YOUR GOAL
Each line below that contains the word "Around" is to be counted; give only the final number.

-- GIVEN RECORDS follows --

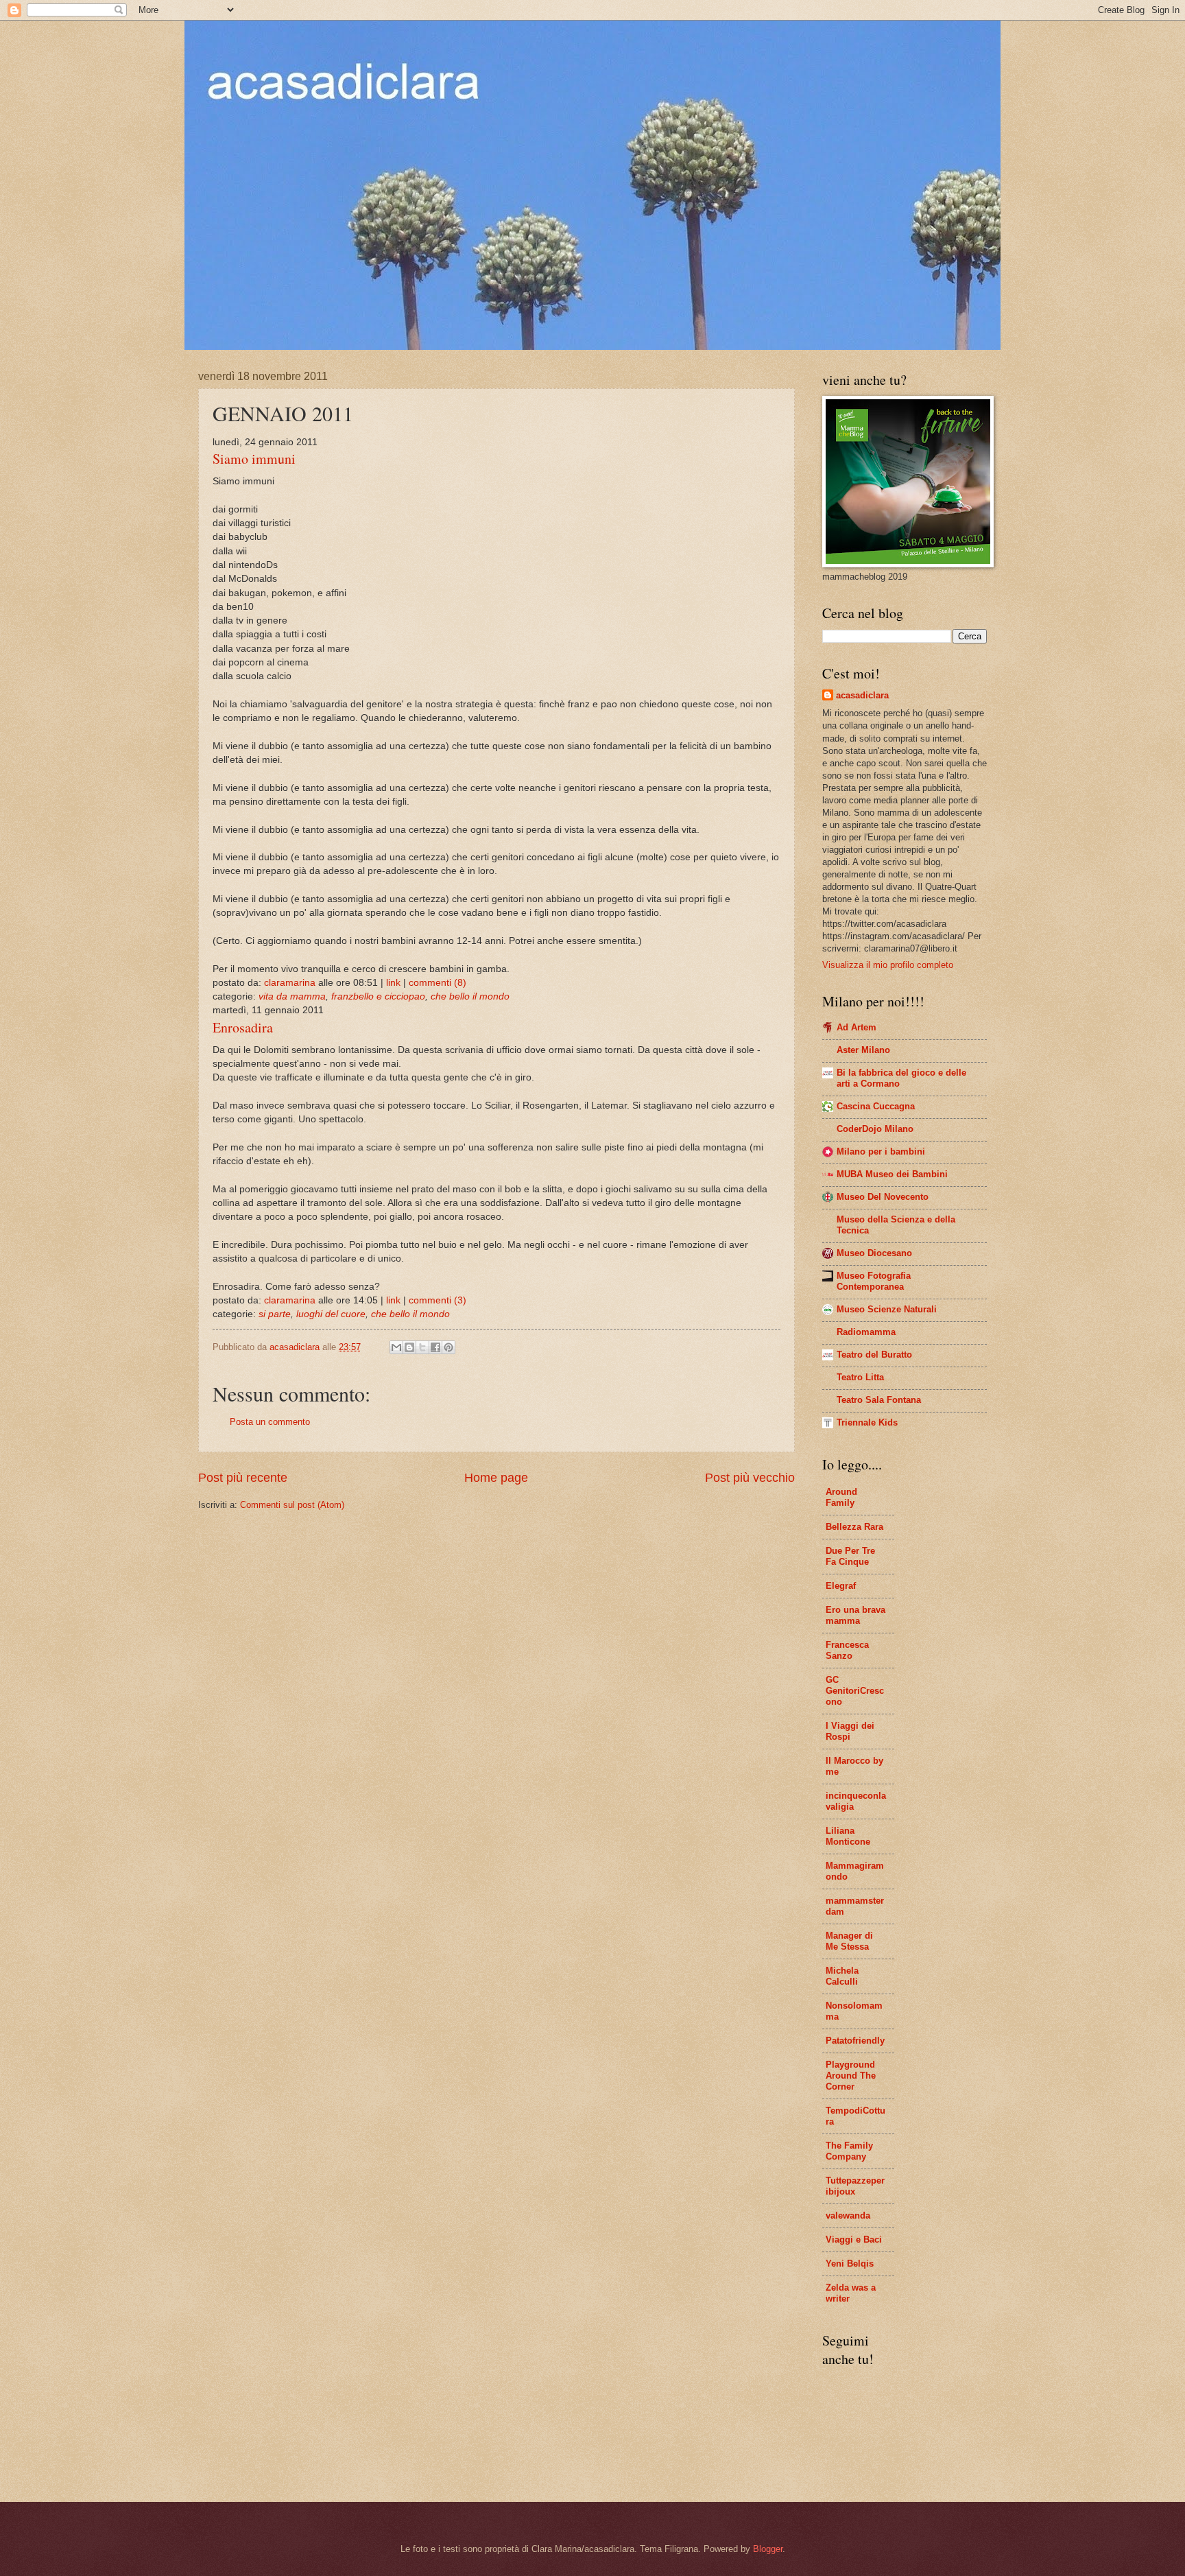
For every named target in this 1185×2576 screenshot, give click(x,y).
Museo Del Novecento (883, 1197)
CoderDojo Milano (875, 1129)
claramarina (289, 983)
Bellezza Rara (854, 1527)
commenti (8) (437, 983)
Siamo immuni (254, 458)
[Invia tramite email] (396, 1347)
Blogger (767, 2549)
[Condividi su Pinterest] (448, 1347)
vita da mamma (292, 996)
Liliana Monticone (848, 1836)
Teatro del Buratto (874, 1354)
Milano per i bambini (881, 1151)
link (393, 983)
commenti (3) (437, 1300)
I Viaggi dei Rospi (850, 1731)
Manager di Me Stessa (849, 1941)
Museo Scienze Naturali (887, 1309)
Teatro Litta (860, 1377)
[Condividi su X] (422, 1347)
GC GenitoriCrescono (855, 1691)
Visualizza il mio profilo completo (887, 965)
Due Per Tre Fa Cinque (850, 1556)
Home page (496, 1478)
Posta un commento (270, 1422)
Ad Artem (856, 1027)
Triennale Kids (867, 1422)
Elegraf (841, 1586)
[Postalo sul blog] (409, 1347)
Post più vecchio (750, 1478)
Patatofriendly (855, 2040)
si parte (275, 1314)
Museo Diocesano (874, 1253)
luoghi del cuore (331, 1314)
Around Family (841, 1497)
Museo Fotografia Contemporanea (874, 1281)
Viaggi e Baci (854, 2239)
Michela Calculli (842, 1976)
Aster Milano (863, 1050)
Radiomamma (866, 1332)
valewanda (848, 2215)
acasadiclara (862, 695)
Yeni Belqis (850, 2263)
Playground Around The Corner (851, 2075)
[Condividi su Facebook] (435, 1347)
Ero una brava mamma (855, 1615)
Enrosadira (243, 1027)
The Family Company (849, 2151)
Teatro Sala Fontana (879, 1400)
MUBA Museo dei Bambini (892, 1174)
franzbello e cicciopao (378, 996)
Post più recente (242, 1478)
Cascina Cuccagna (876, 1106)
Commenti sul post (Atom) (292, 1505)
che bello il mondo (470, 996)
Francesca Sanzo (847, 1650)
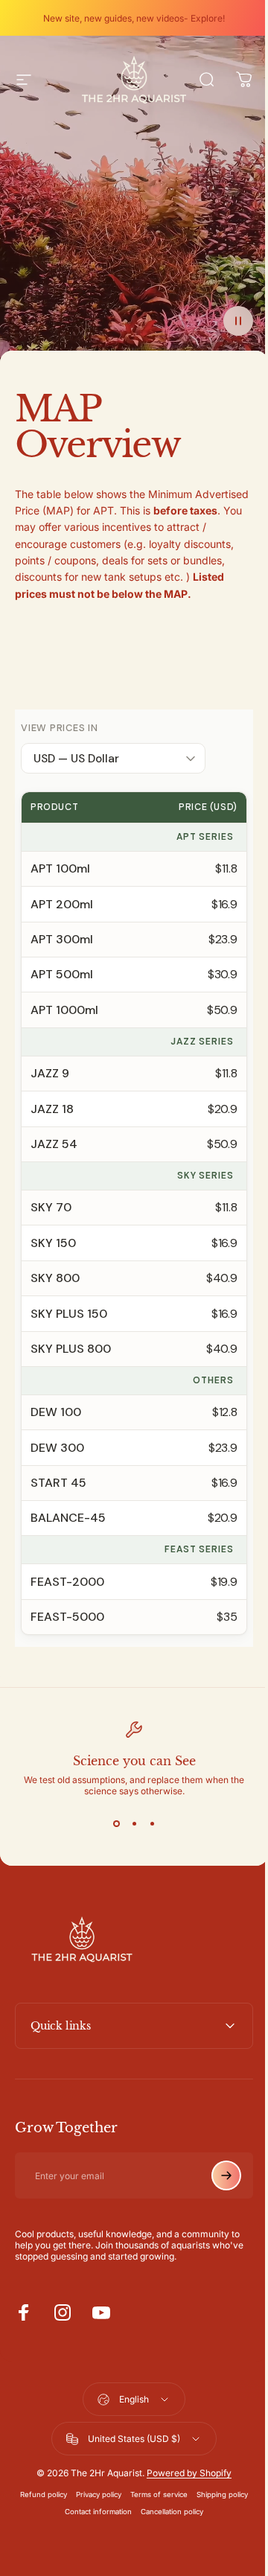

-- GIVEN RECORDS concluded --

YOUR RESPONSE
2